The course laps twice around Pensilva before heading off into the wilds. Those first 2 laps tease you with the ups and downs you can expect for the next few hours. There were loads of supporters out cheering as we went through the village giving a real boost and making it too easy to push harder than you should, knowing there are still 20+ hard miles to come.
We climbed on the deceptively long uphill out of Pensilva and then the next few miles roll through little villages (like the brilliantly named Crows Nest where I swear one day I will stop in that pub for a drink, not just run past it dreaming of a cold pint).
The route swings through Golitha Falls where you could hear the cheers for a mile as we approached. That moment is a real boost and one you need to hang onto as the shine wears off and you need to think about finding your rhythm.
From Golitha there are some impressive hills and big ups (a chance for a cheeky walk and this year's marathon fuel: babybelle).

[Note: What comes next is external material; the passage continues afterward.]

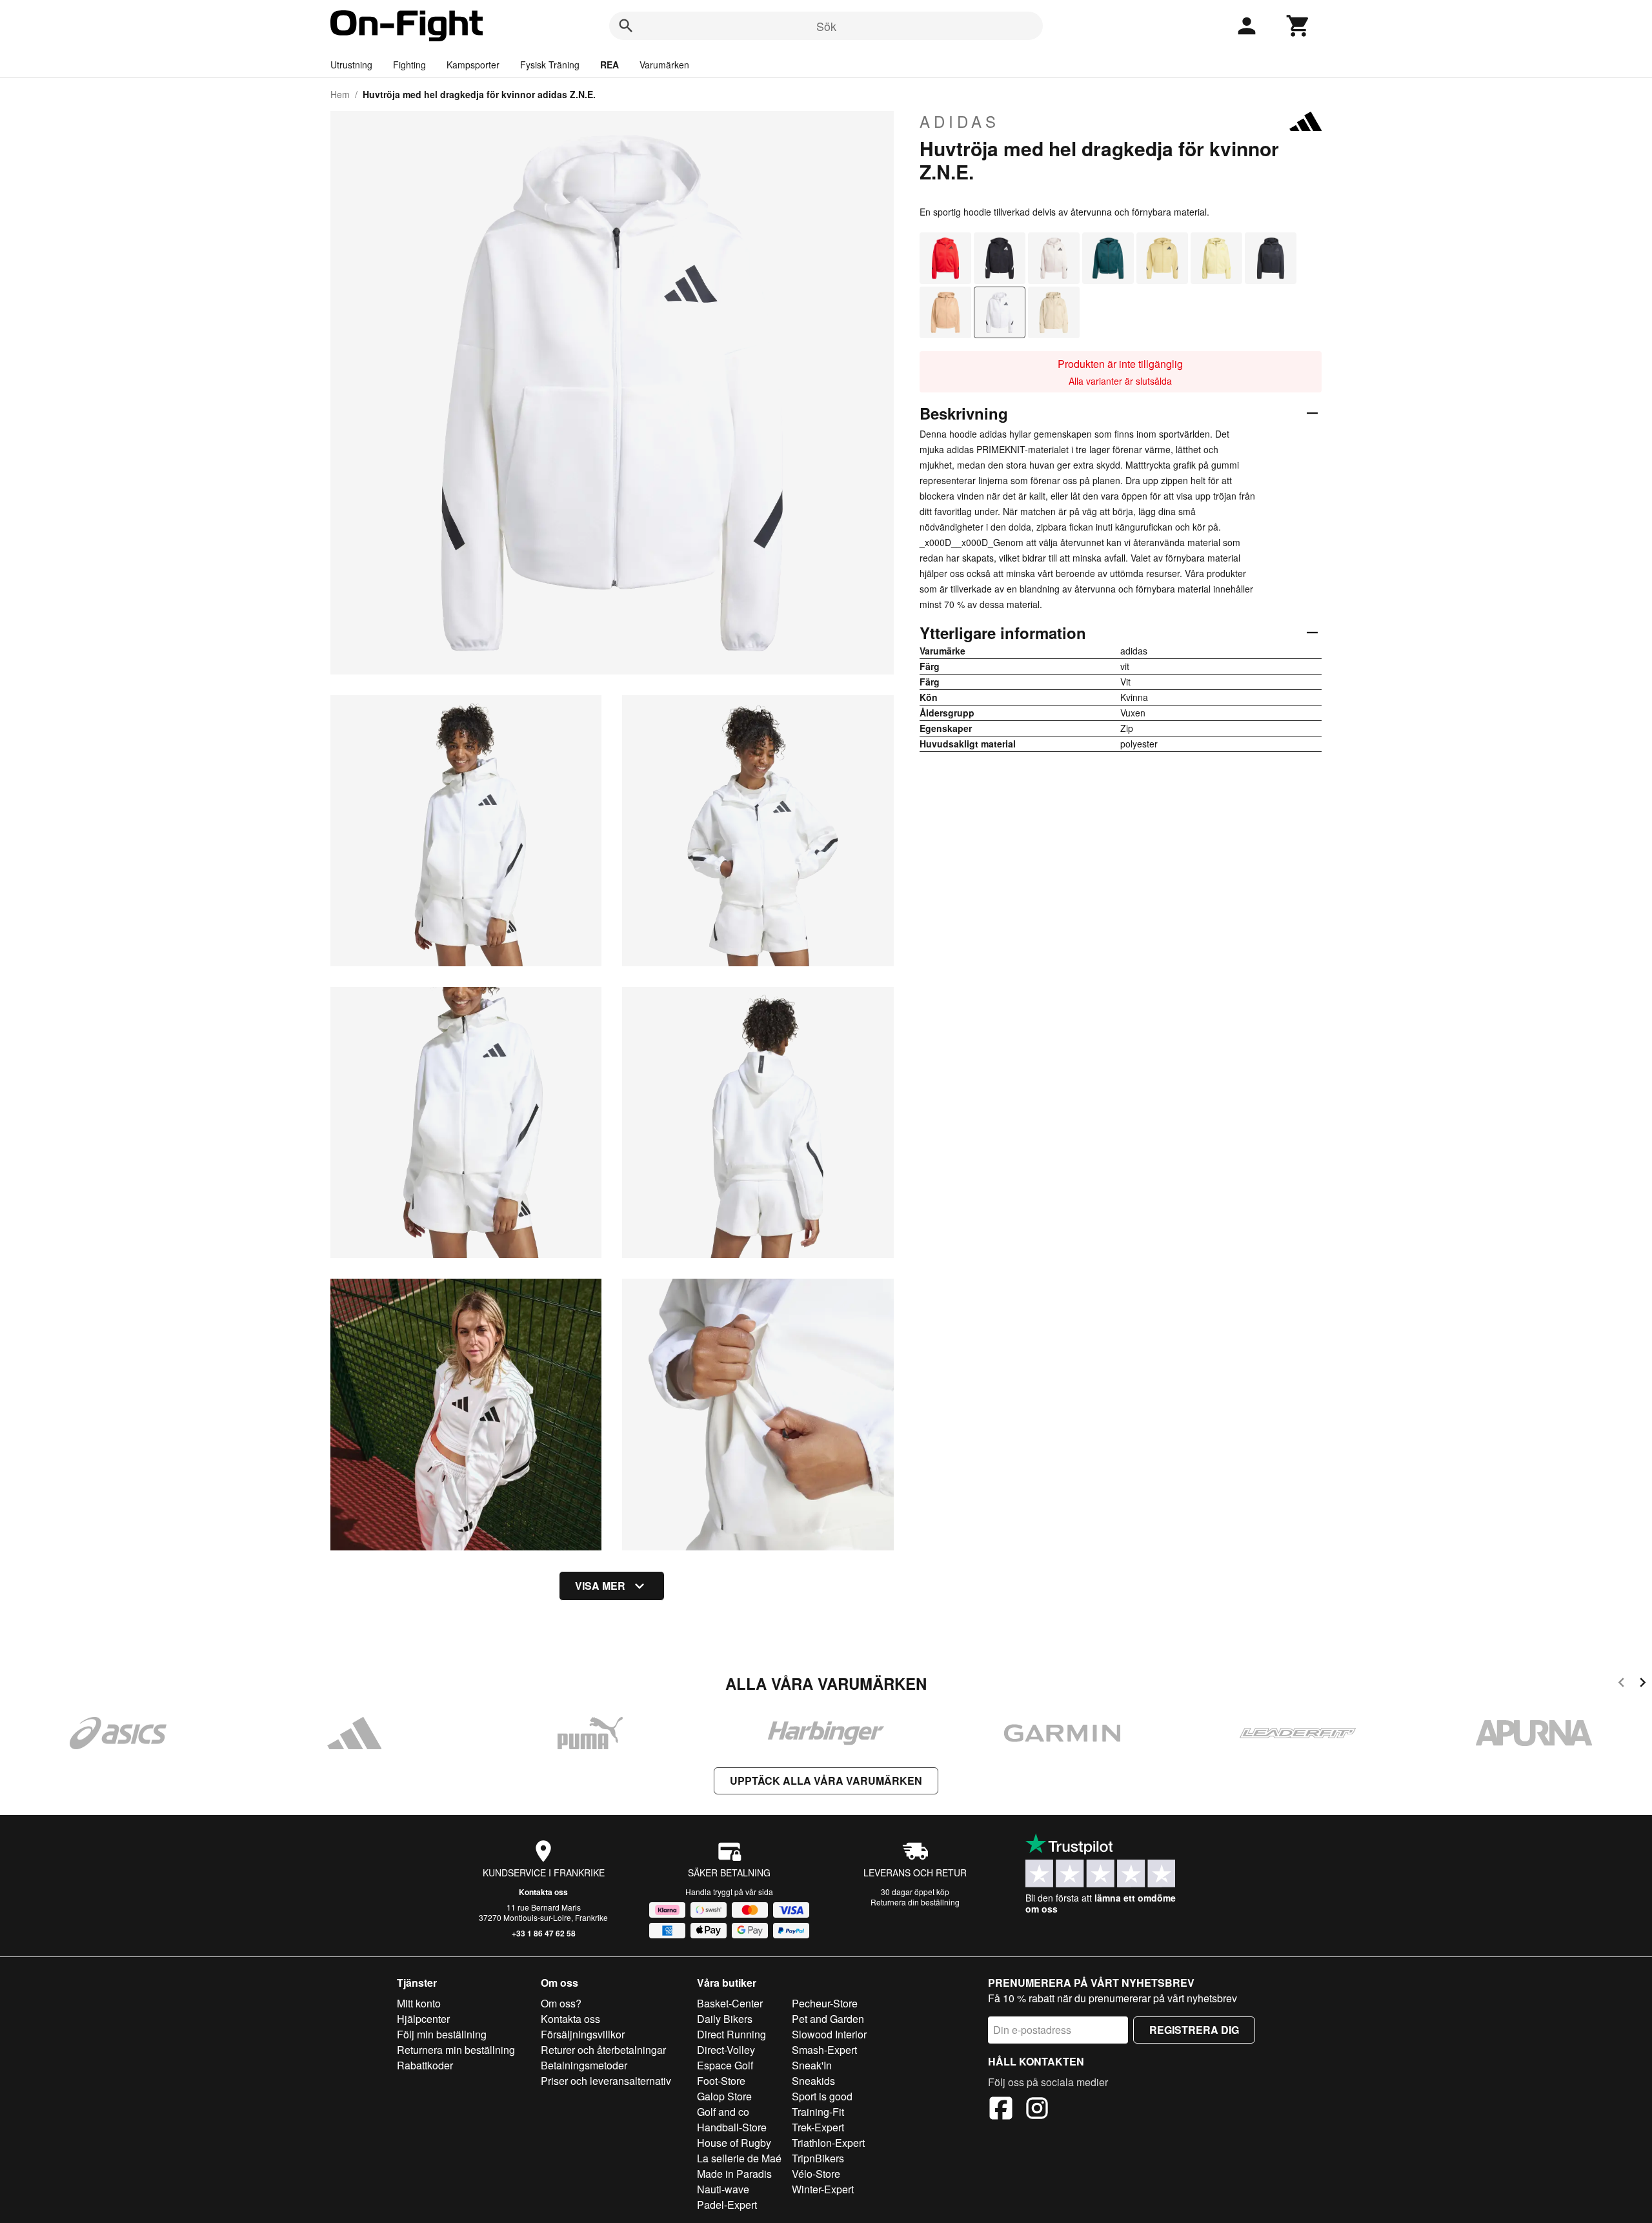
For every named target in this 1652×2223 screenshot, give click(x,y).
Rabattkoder (425, 2065)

The Cornish Marathon is a beautiful course, if you can take a glance away from the hills. Thr autumn colours were out and you catch occasional views down to the south coastline. But it was time to dig in a bit as we headed out onto Bodmin Moor to be greeted by dark skies and sweeping showers. The reservoir itself was still very low so maybe a bit of rain wasn't too much to take. And thank you Debbie for your shout of 'Suck it up princess!' as you drove by!

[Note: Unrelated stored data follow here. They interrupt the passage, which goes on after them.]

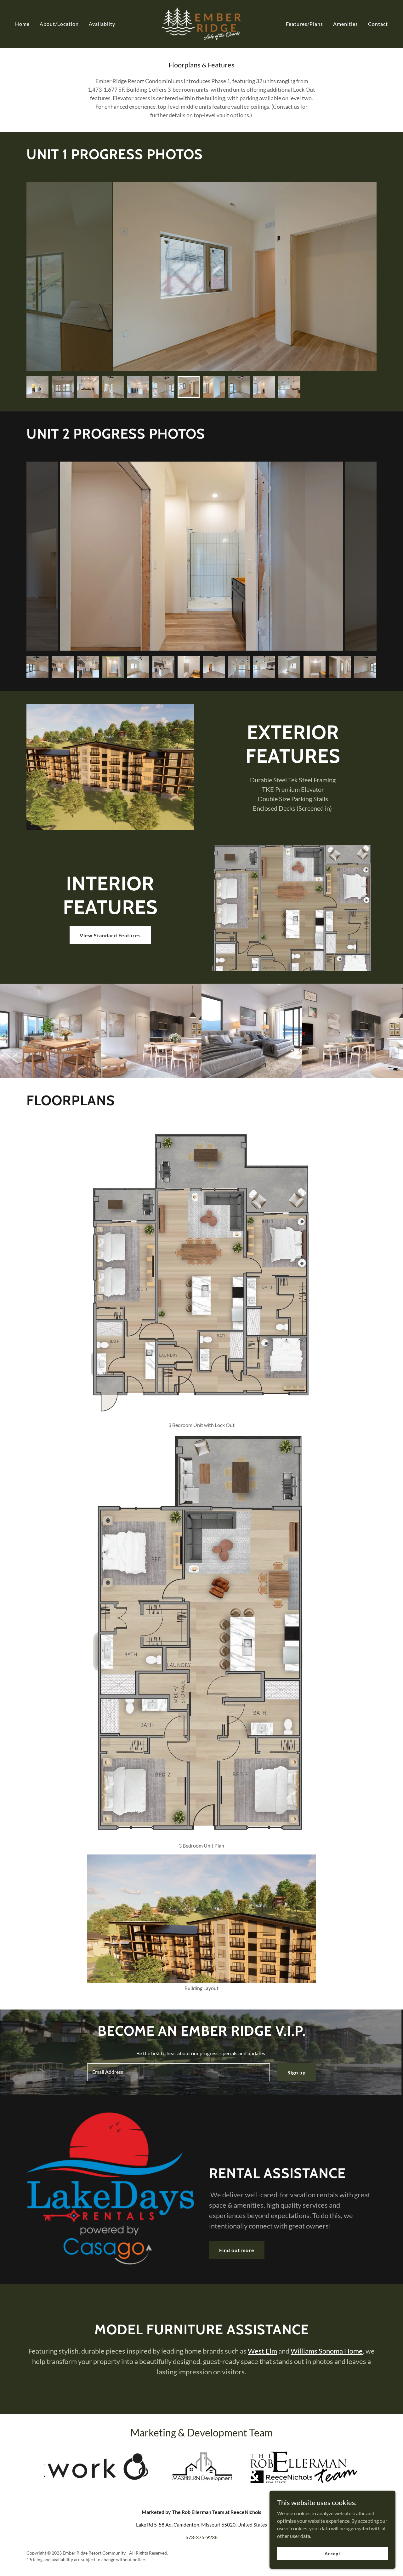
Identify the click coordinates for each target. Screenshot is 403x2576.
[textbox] (178, 2072)
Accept (332, 2553)
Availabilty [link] (102, 24)
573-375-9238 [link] (201, 2537)
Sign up (296, 2072)
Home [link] (22, 24)
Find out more (236, 2250)
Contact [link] (378, 24)
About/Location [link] (59, 24)
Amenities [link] (345, 24)
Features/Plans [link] (304, 24)
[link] (201, 23)
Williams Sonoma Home (327, 2351)
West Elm (262, 2351)
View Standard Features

Another high point (quite literally) of this course is Jamaica Inn at mile 15 where many supporters gather lending you another boost before the difficult miles. My pitstop this year saw my wonderful wife have some Earl Grey tea ready to quickly drink (I tell everyone who'll listen that tea is my go-to race fuel) and replenish the Tailwind then off onto the next stage.

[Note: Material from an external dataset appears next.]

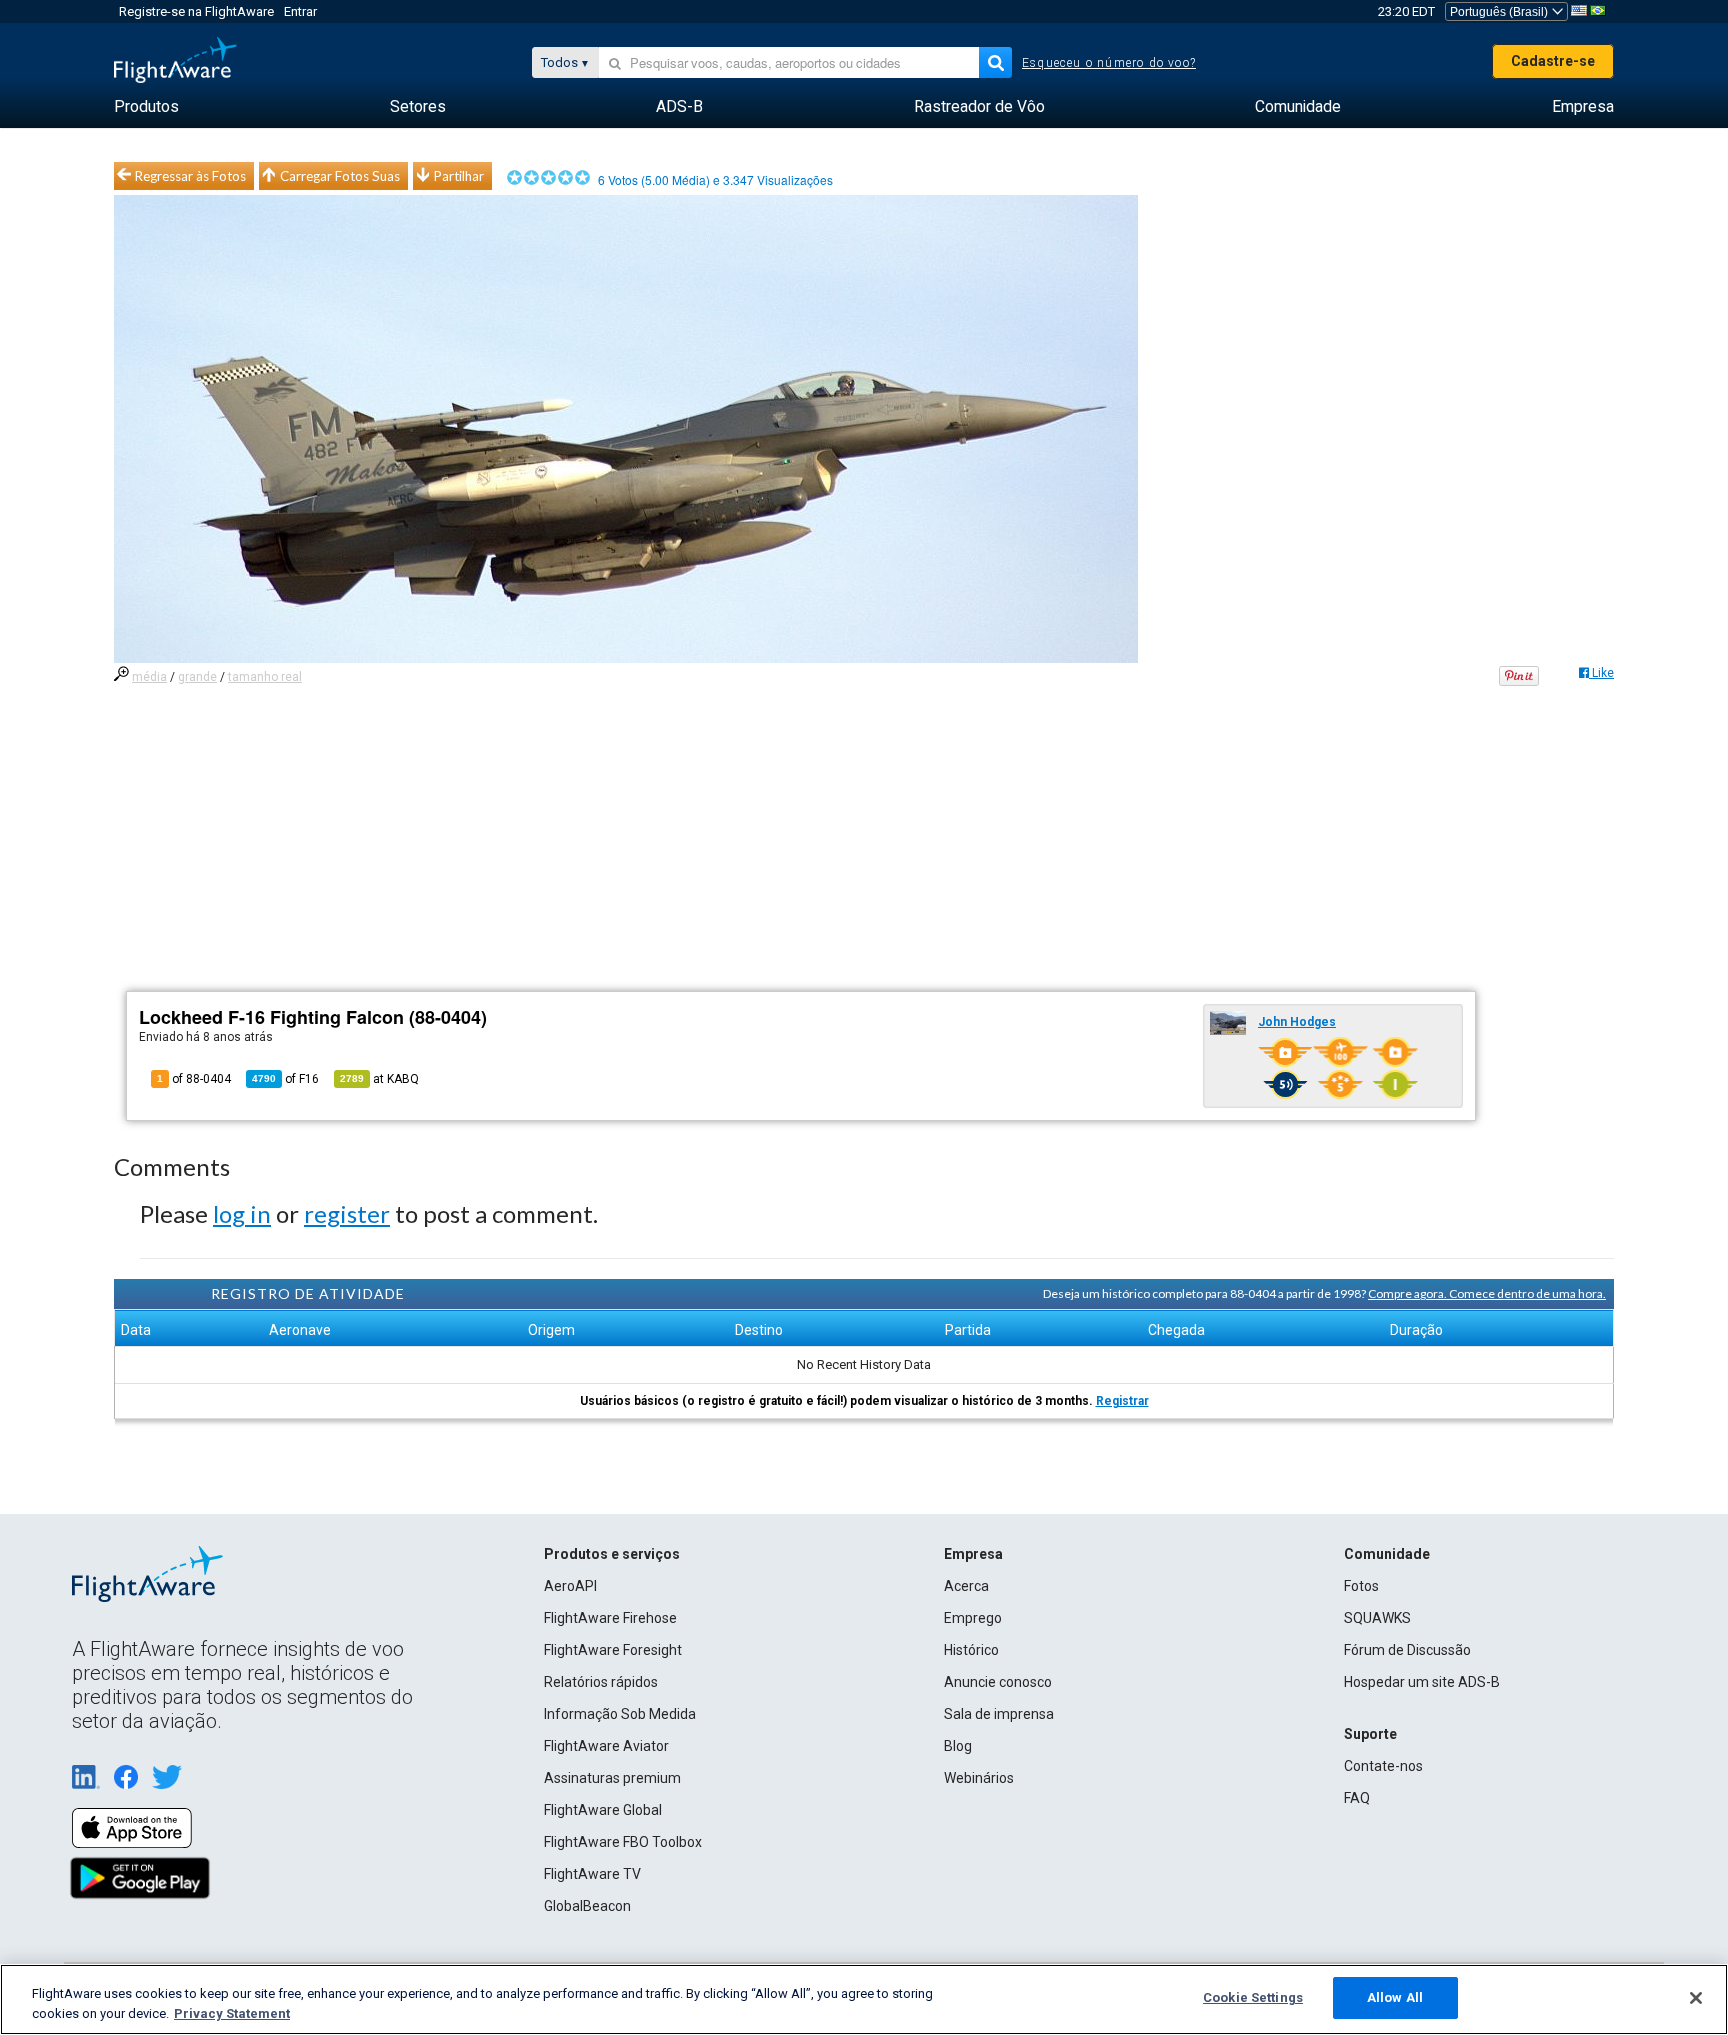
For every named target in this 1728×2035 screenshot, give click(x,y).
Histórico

Draynes Valley. For those in the know it can prove the hardest part of this course. On paper it's roughly 5 miles of gentle downhill following the River Fowey. Easy miles right? Not so. After the cheers at the Inn this can feel very lonely and a section where your mind tells you to stop or what harm can a bit of walking do before you're wondering if it will ever end. This is the first year I actually think I beat the Draynes Valley demons by looking ahead and just choosing people ahead of me who I would try and overtake before we left the Valley. Not a strategy for everyone but it worked and I must have passed 10 people, some who were walking.
You pass the Golitha Falls turning and you are now back onto the last 5 miles that you ran out, ticking off the sites but also asking 'was it really that much hill?' I managed to pass a salt tablet to Stu who had been hit by cramp (you were really smashing it Stu) and fortunately Dawn, Andy and Sophie were able to get him sorted.
I had to give in and walk a couple of hills unfortunately but promised myself I would run/walk them as I wanted to put in a decent time after a couple of meltdowns in the past.
The final uphill leaves you at the top before just under a mile of downhill which your quads don't thank you for. The mind needed to stay focused and although you wonder when you will see the end you know it's coming, just keep moving legs!
A turn left into the Millennium Centre and rising into the car park you cross the timing mat to be awarded your medal and customary water and banana. Personally my hips were agony and it took two cups of tea and the pasty you get before I could consider moving again.
But then if we are going to run 26.2 miles it seems natural that our bodies will protest! I managed 3h42m this year which beat my best here by 10 minutes which made it all slightly more worth it!
There were lots of great performances by STARC members as always and it's when you all sit down at the end in a satisfied collective that I enjoy the most about races. The endorphins flowing along with the tea (or beer for some!)
So, why do the Cornish? For the challenge. And the hoody.
And I'll probably be back next year to do it all again!
If you've made it this far then maybe you could write a report of your next race and maybe inspire others to take on a new challenge.